The dire, decades-later sequel “Spinal Tap II: The End Continues” calls to mind a throwaway gag from the original mockumentary, “This is Spinal Tap,” citing a critic’s two-word review of the fictional band’s underwhelming album, “Shark Sandwich.” Said joke is unprintable here, but like most lines in Rob Reiner’s 1984 masterpiece, it’s burned into the memories of rock fans and comedy nerds who revere the film as a sacred text. One of the most quotable movies ever made, “Spinal Tap” chronicled the disastrous final tour of a dim-bulb heavy metal band slipping into obscurity, downsizing from arenas to air force bases and theme parks where they’re second-billed to puppet shows. The film was so brutally accurate about the indignities of the music industry and tensions of life on the road, Aerosmith’s Steven Tyler famously didn’t realize he was watching a comedy.

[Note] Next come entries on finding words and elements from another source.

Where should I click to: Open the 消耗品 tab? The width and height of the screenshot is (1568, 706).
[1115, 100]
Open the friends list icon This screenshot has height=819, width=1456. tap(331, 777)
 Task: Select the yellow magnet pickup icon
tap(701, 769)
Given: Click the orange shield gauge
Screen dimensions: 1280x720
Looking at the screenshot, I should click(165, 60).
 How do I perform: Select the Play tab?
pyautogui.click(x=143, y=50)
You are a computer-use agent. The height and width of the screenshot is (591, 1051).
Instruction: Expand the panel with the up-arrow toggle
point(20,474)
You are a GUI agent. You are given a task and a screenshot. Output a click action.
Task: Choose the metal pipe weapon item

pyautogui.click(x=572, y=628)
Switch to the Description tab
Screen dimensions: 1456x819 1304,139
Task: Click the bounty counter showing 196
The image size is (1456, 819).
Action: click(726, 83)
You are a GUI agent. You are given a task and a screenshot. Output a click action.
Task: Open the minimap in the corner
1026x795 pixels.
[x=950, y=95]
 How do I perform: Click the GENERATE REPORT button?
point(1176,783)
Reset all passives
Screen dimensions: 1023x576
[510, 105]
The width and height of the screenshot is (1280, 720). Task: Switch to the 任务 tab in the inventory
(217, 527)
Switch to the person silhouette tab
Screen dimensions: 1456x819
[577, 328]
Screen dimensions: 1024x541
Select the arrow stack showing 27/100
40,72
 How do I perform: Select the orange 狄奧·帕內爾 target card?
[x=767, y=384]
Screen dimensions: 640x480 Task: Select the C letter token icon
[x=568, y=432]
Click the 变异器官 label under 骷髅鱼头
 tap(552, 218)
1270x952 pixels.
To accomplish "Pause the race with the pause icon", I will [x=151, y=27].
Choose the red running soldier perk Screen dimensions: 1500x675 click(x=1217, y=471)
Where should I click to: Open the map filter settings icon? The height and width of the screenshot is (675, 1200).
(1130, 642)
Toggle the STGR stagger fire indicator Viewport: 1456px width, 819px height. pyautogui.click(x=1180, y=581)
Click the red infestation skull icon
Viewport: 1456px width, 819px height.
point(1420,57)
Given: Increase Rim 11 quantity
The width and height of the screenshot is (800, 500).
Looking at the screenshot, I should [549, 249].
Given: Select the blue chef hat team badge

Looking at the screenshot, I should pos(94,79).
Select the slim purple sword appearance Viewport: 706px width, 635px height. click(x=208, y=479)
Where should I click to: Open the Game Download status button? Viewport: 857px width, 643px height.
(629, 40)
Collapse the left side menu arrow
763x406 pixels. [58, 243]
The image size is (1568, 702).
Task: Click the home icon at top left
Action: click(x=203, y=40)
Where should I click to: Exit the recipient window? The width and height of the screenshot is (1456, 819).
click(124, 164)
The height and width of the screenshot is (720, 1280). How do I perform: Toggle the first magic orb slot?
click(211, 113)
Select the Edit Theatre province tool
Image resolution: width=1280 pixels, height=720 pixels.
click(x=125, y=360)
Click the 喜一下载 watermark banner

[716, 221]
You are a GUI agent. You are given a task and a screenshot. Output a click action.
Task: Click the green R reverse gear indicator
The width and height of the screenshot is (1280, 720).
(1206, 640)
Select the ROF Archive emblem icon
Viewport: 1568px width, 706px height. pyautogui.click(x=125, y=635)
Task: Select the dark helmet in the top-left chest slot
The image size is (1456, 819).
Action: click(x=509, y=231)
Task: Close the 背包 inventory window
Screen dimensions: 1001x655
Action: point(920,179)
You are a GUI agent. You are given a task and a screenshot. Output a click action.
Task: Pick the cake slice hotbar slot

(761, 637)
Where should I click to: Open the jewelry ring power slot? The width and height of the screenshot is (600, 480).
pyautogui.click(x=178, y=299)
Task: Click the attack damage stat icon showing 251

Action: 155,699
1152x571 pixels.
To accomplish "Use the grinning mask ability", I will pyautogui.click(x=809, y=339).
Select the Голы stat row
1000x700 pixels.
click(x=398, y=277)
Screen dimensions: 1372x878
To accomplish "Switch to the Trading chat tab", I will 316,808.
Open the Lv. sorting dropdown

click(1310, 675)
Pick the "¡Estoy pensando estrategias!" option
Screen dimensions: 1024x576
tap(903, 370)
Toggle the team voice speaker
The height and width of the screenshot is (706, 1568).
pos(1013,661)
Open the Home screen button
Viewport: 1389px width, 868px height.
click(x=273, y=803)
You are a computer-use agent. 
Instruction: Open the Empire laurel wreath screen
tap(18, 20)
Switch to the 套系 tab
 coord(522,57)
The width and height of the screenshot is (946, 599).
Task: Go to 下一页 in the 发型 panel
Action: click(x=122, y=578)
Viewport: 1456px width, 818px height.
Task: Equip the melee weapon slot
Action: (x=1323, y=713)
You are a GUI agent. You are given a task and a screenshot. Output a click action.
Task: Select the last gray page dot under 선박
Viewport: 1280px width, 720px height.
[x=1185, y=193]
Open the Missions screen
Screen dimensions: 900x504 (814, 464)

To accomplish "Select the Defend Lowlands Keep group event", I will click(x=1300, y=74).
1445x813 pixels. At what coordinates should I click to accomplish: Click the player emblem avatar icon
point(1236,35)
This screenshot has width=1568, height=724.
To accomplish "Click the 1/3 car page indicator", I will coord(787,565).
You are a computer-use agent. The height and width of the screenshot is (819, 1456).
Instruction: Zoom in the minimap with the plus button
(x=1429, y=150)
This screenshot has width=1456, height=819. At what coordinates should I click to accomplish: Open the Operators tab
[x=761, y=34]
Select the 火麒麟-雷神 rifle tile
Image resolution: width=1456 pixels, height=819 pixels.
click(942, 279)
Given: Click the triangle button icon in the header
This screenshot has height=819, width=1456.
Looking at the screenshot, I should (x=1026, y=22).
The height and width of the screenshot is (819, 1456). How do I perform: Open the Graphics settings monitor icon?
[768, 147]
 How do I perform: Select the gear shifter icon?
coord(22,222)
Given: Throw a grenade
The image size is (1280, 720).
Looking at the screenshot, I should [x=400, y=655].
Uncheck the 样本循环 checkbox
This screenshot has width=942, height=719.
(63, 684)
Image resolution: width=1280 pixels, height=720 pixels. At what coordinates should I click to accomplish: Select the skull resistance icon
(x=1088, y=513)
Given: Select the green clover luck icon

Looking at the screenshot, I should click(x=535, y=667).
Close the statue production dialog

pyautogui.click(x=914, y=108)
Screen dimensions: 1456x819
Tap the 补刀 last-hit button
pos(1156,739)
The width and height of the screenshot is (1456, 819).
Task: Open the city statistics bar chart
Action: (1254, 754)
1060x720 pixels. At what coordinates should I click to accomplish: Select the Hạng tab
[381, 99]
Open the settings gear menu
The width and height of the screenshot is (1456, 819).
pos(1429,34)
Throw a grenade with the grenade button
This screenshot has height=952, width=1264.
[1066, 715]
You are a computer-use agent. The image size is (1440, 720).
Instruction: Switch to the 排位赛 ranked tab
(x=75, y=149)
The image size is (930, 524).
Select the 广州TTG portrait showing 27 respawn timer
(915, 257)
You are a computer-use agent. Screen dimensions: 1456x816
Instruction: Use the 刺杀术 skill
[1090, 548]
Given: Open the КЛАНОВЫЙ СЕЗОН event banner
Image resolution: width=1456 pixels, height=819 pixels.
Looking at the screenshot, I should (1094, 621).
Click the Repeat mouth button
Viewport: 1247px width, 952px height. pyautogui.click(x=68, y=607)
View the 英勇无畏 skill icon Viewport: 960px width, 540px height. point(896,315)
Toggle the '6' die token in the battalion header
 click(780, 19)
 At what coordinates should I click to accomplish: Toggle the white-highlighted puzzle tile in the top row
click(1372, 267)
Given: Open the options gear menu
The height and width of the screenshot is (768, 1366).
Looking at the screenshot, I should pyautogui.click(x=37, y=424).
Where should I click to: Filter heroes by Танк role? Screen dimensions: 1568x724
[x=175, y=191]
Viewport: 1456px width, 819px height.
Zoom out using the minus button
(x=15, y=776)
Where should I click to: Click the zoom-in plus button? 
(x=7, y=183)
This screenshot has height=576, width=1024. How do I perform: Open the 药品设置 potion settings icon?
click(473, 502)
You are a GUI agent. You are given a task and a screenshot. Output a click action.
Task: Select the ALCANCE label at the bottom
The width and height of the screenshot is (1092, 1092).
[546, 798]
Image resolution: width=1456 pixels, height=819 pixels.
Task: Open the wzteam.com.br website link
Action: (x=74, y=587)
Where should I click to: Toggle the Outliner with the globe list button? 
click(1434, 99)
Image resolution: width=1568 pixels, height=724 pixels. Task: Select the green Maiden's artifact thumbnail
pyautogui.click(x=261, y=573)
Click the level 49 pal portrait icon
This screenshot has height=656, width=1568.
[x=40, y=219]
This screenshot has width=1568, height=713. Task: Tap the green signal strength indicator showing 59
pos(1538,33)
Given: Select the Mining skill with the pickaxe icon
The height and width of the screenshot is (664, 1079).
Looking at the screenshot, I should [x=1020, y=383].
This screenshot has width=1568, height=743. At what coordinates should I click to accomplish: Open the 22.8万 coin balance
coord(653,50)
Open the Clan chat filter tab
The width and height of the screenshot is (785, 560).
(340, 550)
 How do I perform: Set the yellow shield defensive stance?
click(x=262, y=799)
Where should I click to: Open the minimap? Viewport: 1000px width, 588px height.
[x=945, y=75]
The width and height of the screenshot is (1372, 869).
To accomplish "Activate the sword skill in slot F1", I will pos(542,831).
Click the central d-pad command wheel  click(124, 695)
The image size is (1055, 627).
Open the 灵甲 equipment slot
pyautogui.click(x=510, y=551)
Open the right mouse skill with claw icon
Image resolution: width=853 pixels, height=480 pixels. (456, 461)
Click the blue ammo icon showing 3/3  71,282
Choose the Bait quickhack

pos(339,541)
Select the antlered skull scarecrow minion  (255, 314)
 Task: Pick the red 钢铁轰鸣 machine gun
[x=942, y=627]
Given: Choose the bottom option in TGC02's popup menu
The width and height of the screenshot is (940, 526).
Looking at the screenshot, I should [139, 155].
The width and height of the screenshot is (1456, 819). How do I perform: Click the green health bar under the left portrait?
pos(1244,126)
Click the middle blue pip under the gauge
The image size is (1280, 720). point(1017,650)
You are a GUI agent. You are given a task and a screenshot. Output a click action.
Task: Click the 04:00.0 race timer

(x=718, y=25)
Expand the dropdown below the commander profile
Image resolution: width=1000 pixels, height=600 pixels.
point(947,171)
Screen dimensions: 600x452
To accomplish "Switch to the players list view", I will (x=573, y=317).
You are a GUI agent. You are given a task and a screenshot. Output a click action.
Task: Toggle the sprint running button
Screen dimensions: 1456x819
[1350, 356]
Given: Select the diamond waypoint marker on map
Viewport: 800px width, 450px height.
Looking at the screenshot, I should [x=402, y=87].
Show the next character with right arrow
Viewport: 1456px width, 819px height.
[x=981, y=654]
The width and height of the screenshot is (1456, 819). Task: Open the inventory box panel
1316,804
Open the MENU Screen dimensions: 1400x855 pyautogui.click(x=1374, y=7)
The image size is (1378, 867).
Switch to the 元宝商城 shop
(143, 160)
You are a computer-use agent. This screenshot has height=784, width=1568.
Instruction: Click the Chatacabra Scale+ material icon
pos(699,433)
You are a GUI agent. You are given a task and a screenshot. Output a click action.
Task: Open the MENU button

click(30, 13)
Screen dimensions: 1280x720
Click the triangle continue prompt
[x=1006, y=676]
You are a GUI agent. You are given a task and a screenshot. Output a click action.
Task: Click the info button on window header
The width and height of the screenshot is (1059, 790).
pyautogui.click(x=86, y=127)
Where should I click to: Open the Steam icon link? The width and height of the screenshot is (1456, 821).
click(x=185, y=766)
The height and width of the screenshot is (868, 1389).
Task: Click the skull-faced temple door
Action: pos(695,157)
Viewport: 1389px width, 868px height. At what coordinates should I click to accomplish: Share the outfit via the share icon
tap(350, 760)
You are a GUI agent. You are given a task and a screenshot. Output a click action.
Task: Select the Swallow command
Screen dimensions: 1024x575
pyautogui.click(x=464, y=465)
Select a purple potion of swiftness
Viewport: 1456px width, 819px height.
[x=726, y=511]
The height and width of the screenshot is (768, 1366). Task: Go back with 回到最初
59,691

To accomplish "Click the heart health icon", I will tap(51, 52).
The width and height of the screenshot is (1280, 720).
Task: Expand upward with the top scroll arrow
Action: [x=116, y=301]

No matter that the movie is a cult classic canonized by the Criterion Collection and required viewing on musicians’ tour buses to this day, Reiner and his co-writers/co-stars Christopher Guest, Michael McKean and Harry Shearer claim they never made any money from the picture. Shearer has spent the past several years in court wrestling ownership of the property back to its creators. This might explain why “Spinal Tap II: The End Continues” wheezes onscreen with such a slack, valedictory aura; it’s a movie made not because anybody involved had anything new or urgent to say, but merely because they could make it. Steven Tyler might not realize this one’s a comedy because it isn’t very funny.
Lord knows, there’s plenty of material to be mined from the rock n’ roll gerontocracy. (Last month, The Who brought their most recent farewell tour to Fenway Park. Their first was in 1982.) But despite a semi-amusing new composition by Shearer’s bassist Derek Smalls called “Rockin’ in the Urn,” this lazy sequel is content to play the hits, literally. A huge amount of the 83-minute running time is the band bickering in a New Orleans rehearsal space, running through songs from the first film’s soundtrack and their significantly less humorous, though brilliantly titled, 1992 reunion album, “Break Like the Wind.”
The wisp of a plotline finds the feuding rockers forced to reunite for a contractually obligated reunion concert, despite the fact that they haven’t spoken in 15 years. The reason for their breakup is an especially unsatisfying secret that’s dragged out for most of the movie and then waved away as soon as it’s revealed. The whole setup is just a flimsy excuse to bring in rock royalty cameos from the likes of Paul McCartney and Elton John, both being good sports while playing themselves as Spinal Tap superfans. This might sound clever in theory, but it makes no sense within the comic universe that the first picture so carefully constructed.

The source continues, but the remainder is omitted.